The "Custom" folder does not exist is normal installs and I believe this is a hard coded fall back. Upon examining his drives volume structure the unit had dual 500mb MBR system partitions.

I believe it was un-allocated space initially that was used by windows during the build update.

To correct this we needed to delete both partitions using disk part.

Afterwards we needed to (in his case) copy over the BIOS/CSM (not UEFI) files to the primary partition. to do this you select the volume.

sel vol 0

Then you need to assign it a drive letter

assign

Then we can see what the drive letter is by re-listing.

list vol

Select the vol again for good measure. After we do that we need to format it.

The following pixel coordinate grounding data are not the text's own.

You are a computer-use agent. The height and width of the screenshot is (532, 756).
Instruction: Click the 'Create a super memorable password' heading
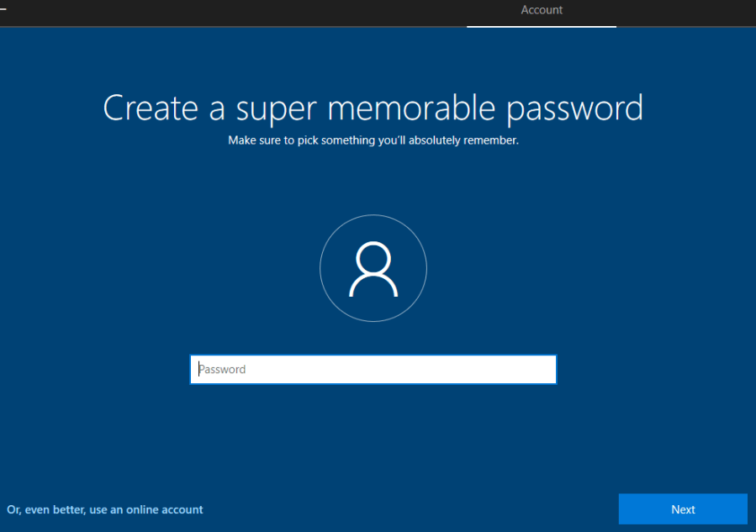point(373,108)

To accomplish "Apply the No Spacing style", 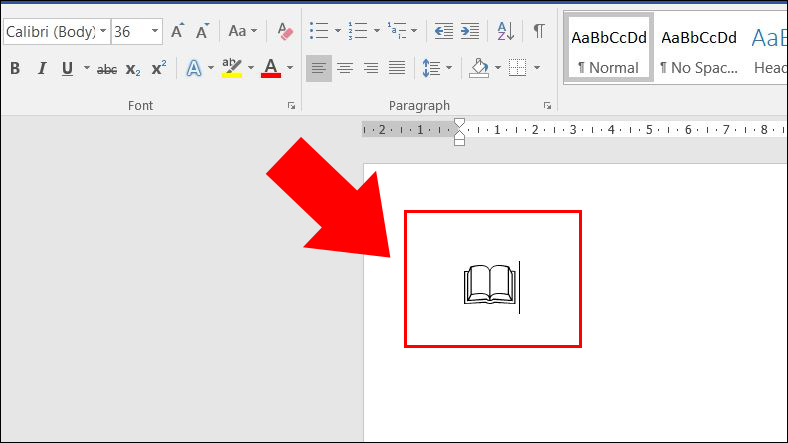I will point(698,50).
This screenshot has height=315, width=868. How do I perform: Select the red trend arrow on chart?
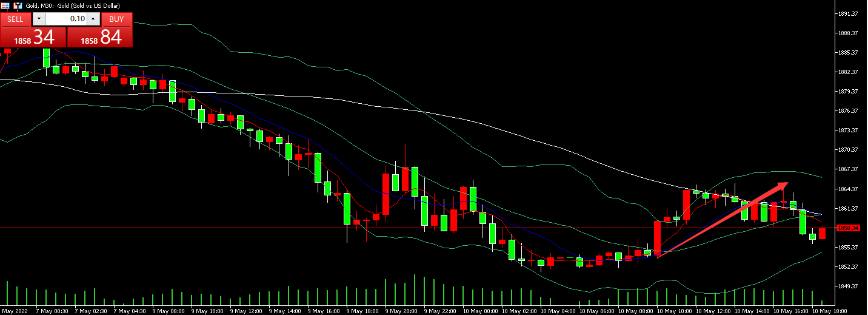721,220
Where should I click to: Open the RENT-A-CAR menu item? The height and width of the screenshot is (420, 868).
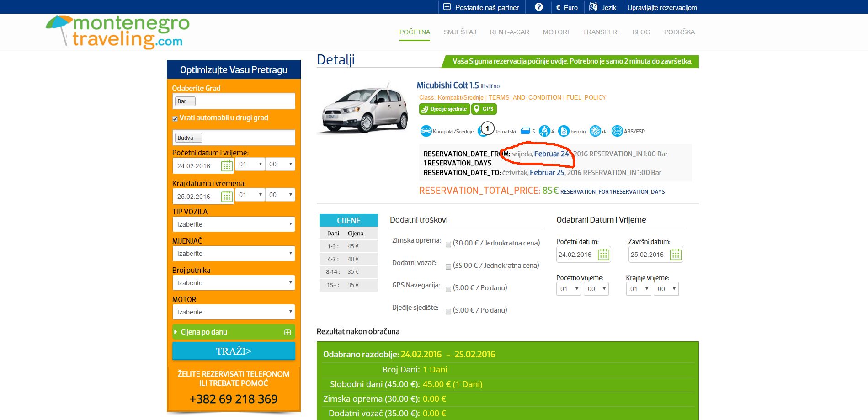(509, 32)
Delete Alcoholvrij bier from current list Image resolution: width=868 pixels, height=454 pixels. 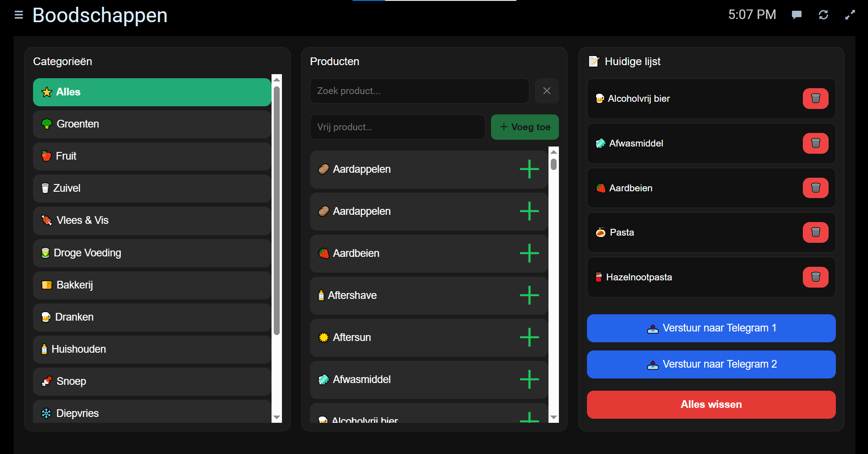(x=815, y=99)
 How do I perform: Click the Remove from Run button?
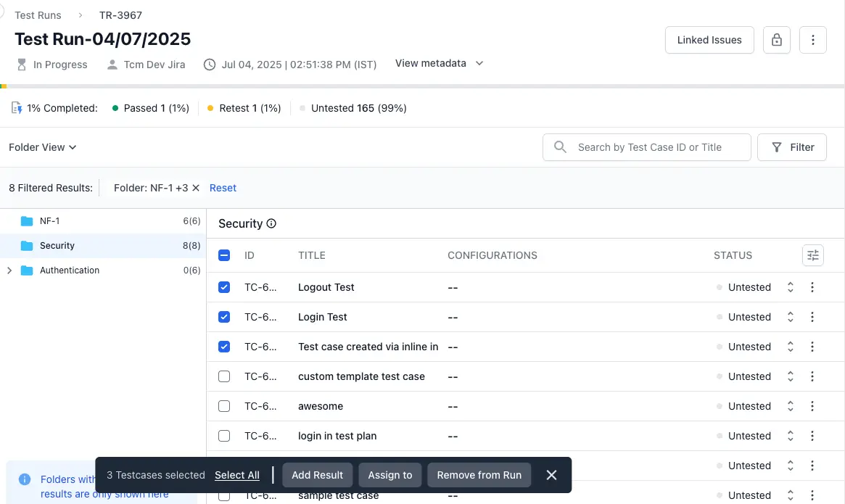[x=479, y=475]
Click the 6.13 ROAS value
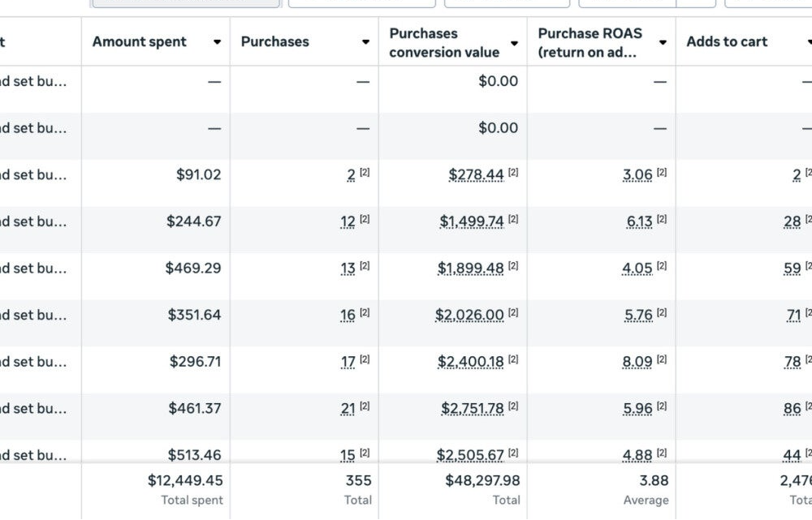The width and height of the screenshot is (812, 520). tap(639, 221)
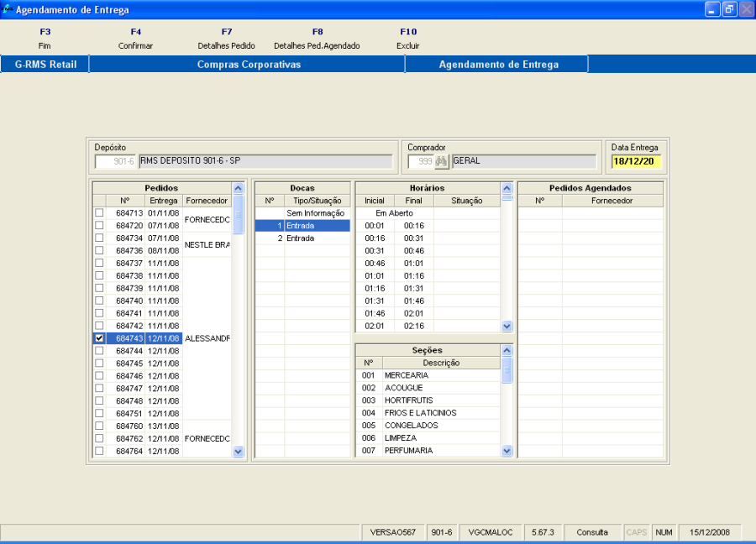The image size is (756, 544).
Task: Uncheck the checkbox for order 684743
Action: [x=99, y=338]
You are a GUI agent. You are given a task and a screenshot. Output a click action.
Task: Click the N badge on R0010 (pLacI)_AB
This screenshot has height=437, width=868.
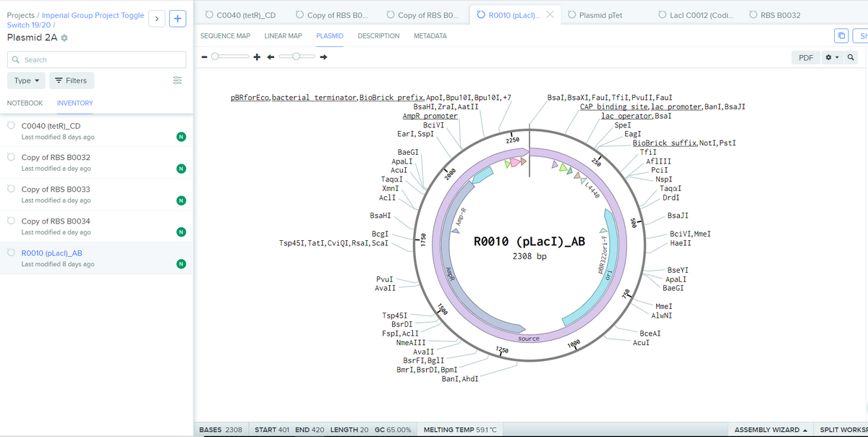click(182, 264)
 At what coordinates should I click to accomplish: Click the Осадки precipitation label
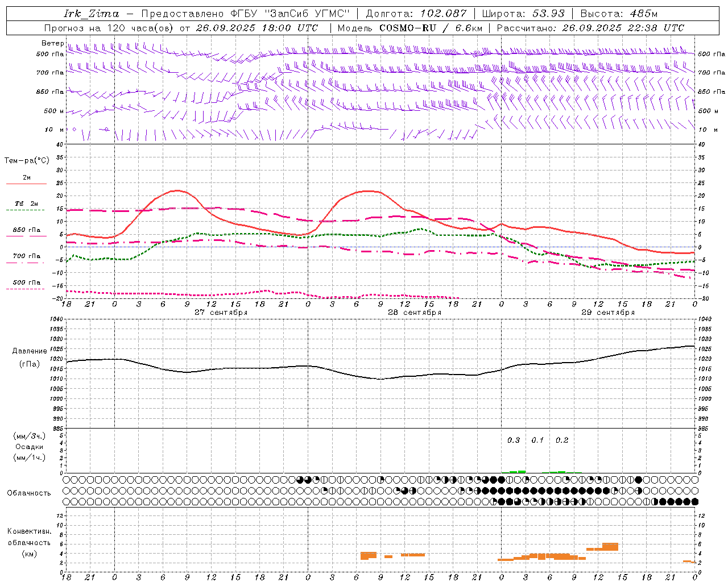coord(30,447)
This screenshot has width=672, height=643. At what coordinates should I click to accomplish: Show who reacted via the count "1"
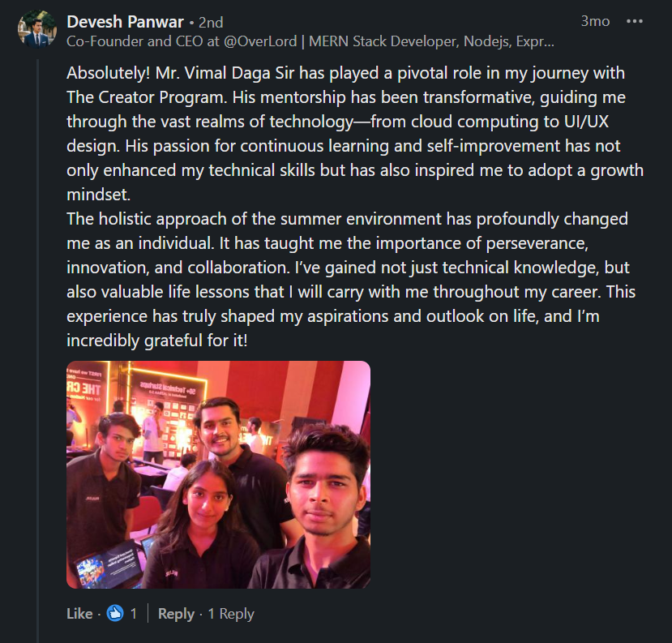click(x=134, y=614)
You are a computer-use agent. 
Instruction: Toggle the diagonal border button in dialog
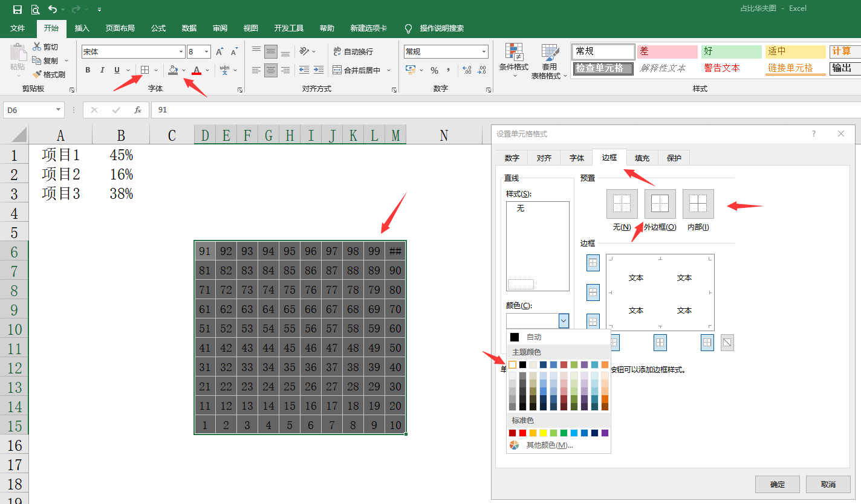point(727,343)
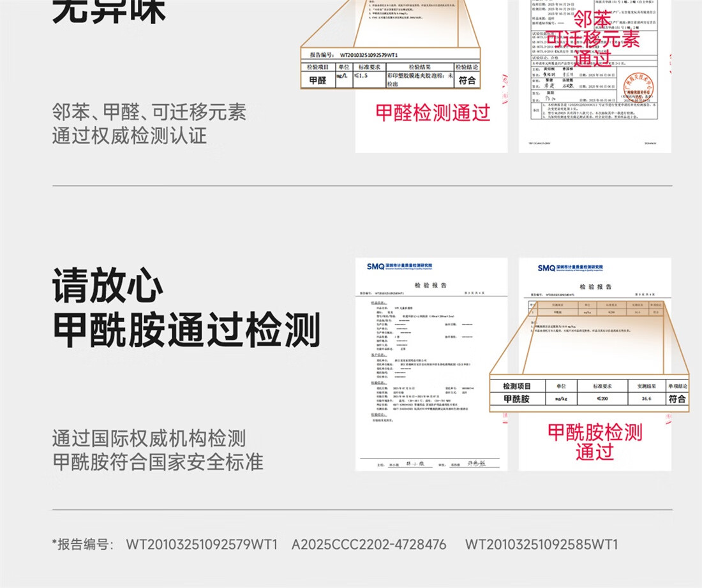
Task: Click the 甲酰胺 item cell in magnified table
Action: [x=516, y=399]
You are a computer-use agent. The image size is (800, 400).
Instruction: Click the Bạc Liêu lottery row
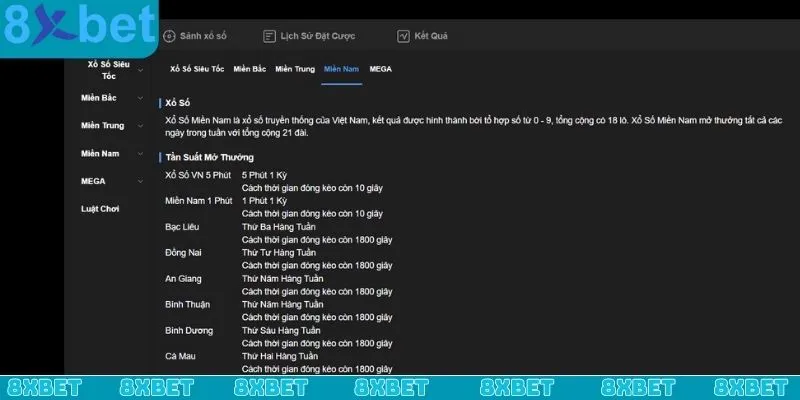tap(182, 227)
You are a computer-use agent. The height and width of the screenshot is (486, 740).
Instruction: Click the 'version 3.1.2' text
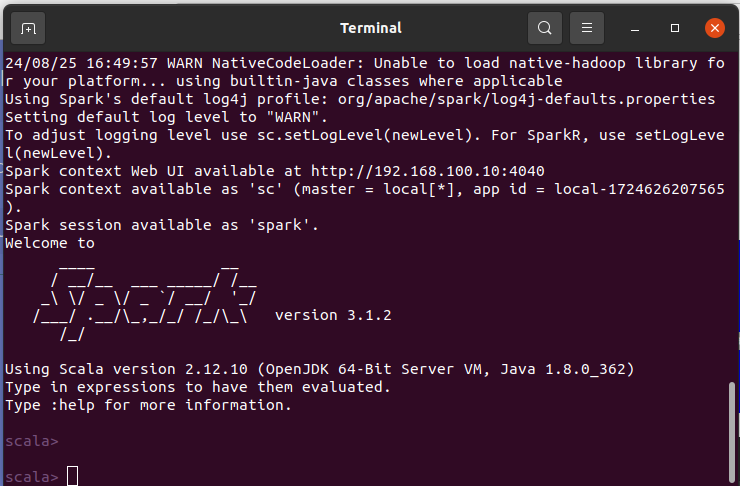coord(332,315)
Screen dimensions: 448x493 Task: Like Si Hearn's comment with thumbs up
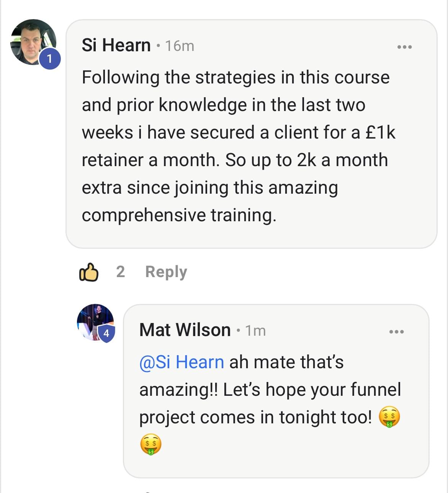click(x=88, y=272)
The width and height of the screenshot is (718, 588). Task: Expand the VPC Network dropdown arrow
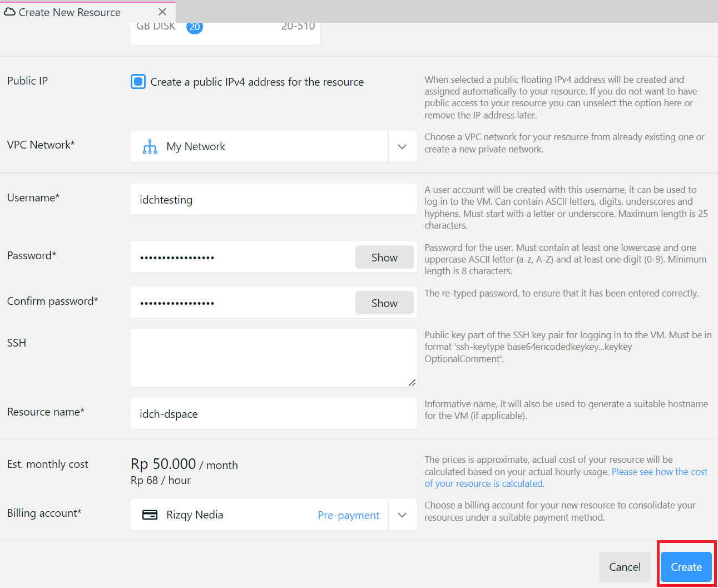coord(402,147)
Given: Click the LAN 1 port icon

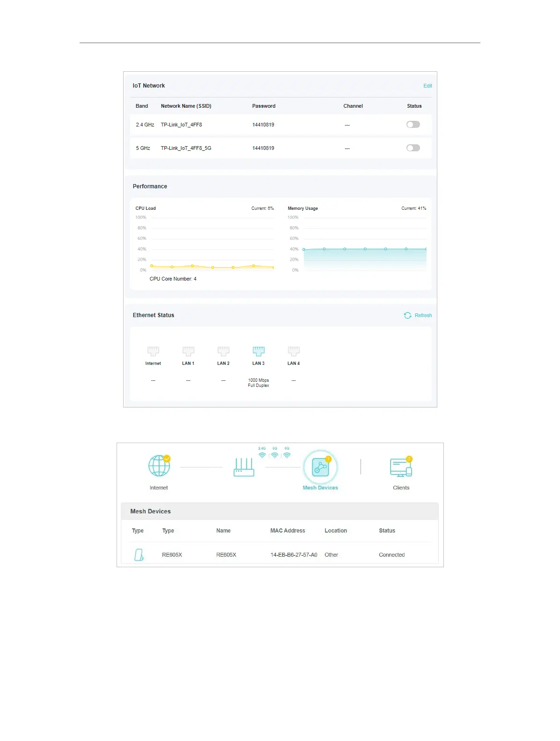Looking at the screenshot, I should (x=188, y=351).
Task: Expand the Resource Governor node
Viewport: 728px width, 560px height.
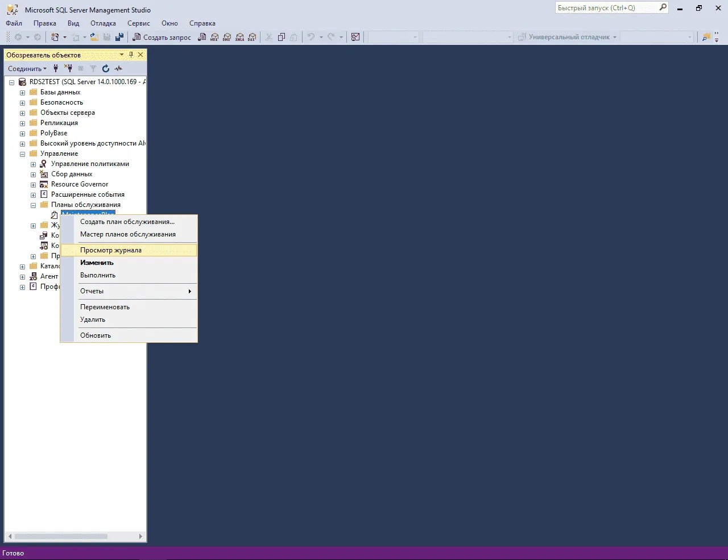Action: (33, 185)
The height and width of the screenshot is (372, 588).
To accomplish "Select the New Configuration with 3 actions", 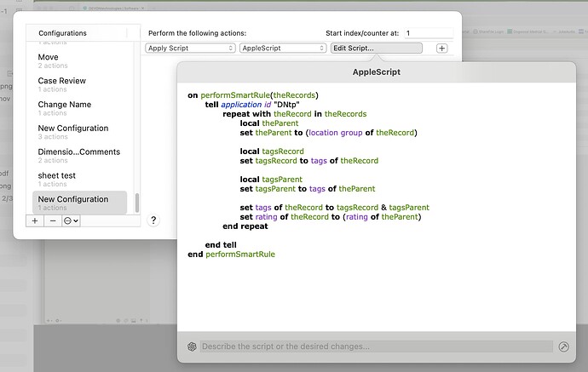I will [x=72, y=129].
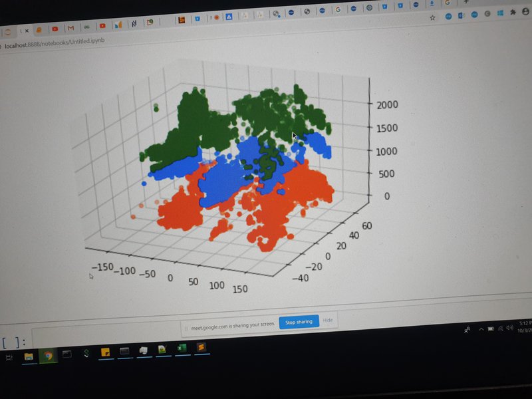Open the Google Analytics bookmark
Image resolution: width=532 pixels, height=399 pixels.
click(x=117, y=25)
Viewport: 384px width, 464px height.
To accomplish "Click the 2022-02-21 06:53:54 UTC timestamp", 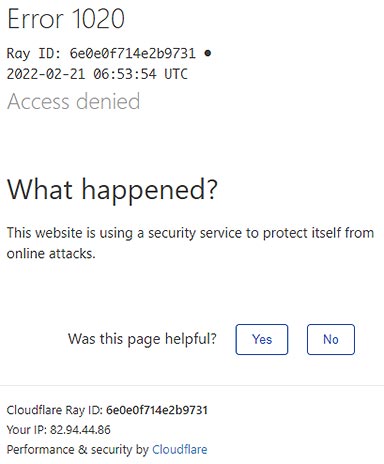I will [97, 74].
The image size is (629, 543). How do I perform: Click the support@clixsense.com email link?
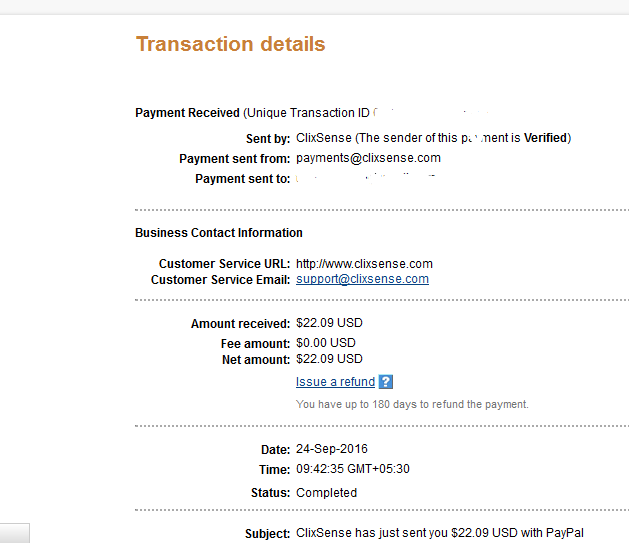(362, 279)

format fs=fat32 quick label=System

Now we set it as active

active

now we were able to get the drive letter of the volume that was supposed to be his OS when we listed the volumes. So now we write all the boot files back

bcdboot F:\Windows /s C:

At this point we needed to rebuild his badly damaged MBR (you usually dont need to do this but the machine attempted to auto fix so many times things were not right in the BCD store.)

Bootrec /fixmbr

Bootrec /fixboot

Bootrec /scanos

Bootrec /rebuildbcd

Now that was done he was able to boot into the OS. At that point in diskmanagement he could extend the OS partition and reclaim the 500mb of space that was left over by the duplicate MBR partition.

Thats the abridged supposed to work this way edition.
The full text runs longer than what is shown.